Data provided Block Start

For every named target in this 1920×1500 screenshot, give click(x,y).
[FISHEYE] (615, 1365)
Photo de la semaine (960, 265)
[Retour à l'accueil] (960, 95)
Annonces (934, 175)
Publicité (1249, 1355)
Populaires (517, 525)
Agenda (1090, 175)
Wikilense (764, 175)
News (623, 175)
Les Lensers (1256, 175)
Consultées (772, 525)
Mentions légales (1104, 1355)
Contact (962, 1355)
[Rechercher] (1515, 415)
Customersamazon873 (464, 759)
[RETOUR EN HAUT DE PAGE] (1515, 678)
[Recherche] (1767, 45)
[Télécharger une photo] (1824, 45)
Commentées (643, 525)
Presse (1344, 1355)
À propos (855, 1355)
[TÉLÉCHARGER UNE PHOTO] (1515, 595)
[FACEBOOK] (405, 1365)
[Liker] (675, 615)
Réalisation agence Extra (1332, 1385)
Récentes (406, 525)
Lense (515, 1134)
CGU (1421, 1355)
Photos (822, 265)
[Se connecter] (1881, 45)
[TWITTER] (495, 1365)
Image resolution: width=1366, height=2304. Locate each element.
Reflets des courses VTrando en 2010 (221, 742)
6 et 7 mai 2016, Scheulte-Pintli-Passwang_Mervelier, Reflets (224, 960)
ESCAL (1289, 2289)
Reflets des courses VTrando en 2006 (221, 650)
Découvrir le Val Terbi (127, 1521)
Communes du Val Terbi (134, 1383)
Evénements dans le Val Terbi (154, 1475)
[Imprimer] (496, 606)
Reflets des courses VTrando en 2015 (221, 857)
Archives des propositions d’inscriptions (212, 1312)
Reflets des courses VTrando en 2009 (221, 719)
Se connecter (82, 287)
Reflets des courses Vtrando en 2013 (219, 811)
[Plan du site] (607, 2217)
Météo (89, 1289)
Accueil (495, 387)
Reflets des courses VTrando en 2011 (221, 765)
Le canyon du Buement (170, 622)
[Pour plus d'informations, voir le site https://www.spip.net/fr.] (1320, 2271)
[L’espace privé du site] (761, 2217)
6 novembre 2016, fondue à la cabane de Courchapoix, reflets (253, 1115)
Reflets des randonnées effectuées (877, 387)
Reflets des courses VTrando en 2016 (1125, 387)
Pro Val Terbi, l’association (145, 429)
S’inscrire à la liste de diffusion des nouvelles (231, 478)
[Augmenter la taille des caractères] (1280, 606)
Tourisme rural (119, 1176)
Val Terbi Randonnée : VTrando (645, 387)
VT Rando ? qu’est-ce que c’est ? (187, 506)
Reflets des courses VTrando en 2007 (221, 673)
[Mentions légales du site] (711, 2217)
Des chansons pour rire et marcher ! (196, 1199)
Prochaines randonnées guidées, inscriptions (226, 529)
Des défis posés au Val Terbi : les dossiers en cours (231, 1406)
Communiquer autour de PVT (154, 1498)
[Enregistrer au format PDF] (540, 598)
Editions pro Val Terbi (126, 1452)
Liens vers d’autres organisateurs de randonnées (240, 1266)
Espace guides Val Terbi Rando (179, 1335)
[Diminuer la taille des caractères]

Data provided Block End

▸ **Problem to work on**:
In the entries above, the lines from the one bearing "Réalisation agence Extra (1332, 1385)" up to and including the one bearing "ESCAL (1289, 2289)" should be transcribed exactly; no other line is wanted.

▸ **Result for this task**:
Réalisation agence Extra (1332, 1385)
Récentes (406, 525)
Lense (515, 1134)
CGU (1421, 1355)
Photos (822, 265)
[Se connecter] (1881, 45)
[TWITTER] (495, 1365)
Image resolution: width=1366, height=2304. Locate each element.
Reflets des courses VTrando en 2010 (221, 742)
6 et 7 mai 2016, Scheulte-Pintli-Passwang_Mervelier, Reflets (224, 960)
ESCAL (1289, 2289)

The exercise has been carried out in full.